WiredBy Ryan Singel
07.30.08
"Women named Jill and Hillary should be raped."
Those are the words of "AK-47" -- a poster to the college-admissions web forum AutoAdmit.com. AK-47 was one of a handful of students heaping misogynist scorn on women attending the nations' top law schools in 2007, in posts so vile they spurred a national debate on the limits of online anonymity, and an unprecedented federal lawsuit aimed at unmasking and punishing the posters.
Now lawyers for two female Yale Law School students have ascertained AK-47's real identity, along with the identities of other AutoAdmit posters, who all now face the likely publication of their names in court records -- potentially marking a death sentence for the comment trolls' budding legal careers even before the case has gone to trial.
The unmasking of the posters marks a milestone in a rare legal challenge to the norms of online commenting, where arguments live on for years in search-engine results and where reputations can be sullied nearly irreparably by anyone with a grudge, a laptop and a WiFi connection. Yet a year after the lawsuit was filed, little else has been resolved -- and legal controversies have multiplied. The women themselves have gone silent, and their lawyers -- two of whom are now themselves being sued -- are not talking to the press.

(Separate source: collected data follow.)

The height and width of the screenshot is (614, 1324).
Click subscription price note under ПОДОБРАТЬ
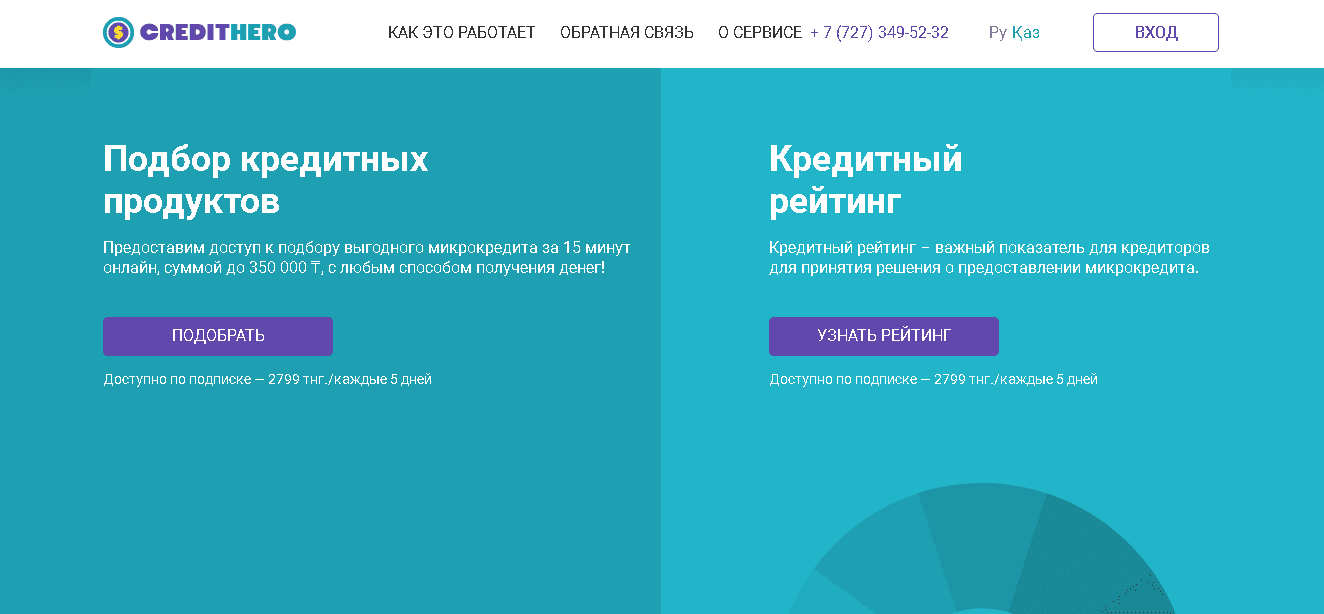coord(268,380)
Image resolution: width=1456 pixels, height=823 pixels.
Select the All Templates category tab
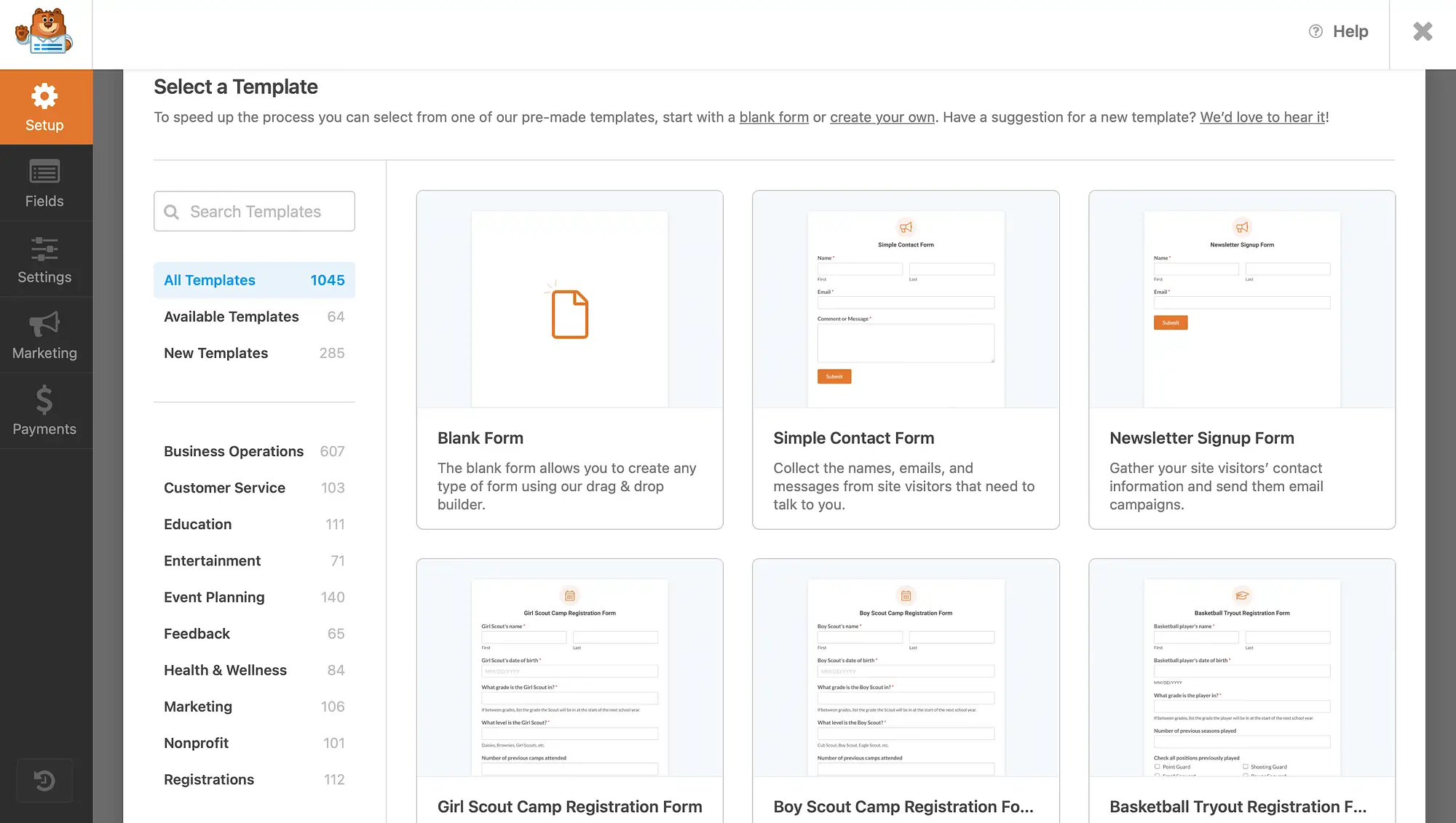click(x=254, y=280)
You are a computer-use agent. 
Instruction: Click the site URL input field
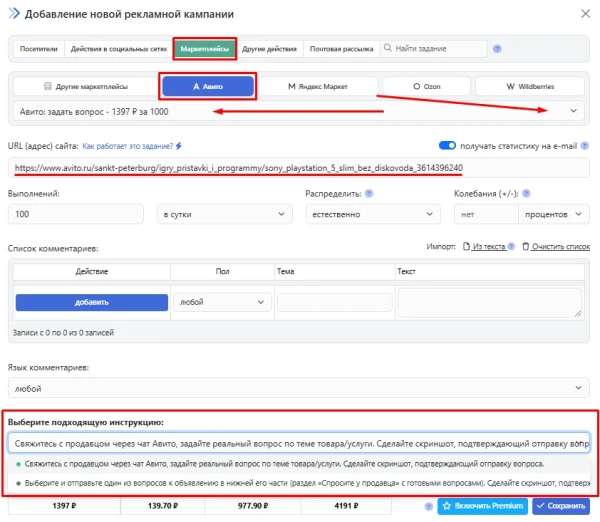[300, 167]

Legal experts are beginning to wonder aloud if there's any point in pressing the messy lawsuit.
"You have good lawyers putting their time in on the case, and in a policy sense, they are achieving something, says Ann Bartow, an associate professor at the University of South Carolina School of Law. "But in a victim sense -- assuming you think of the women as victims -- it's not clear what this is going to achieve."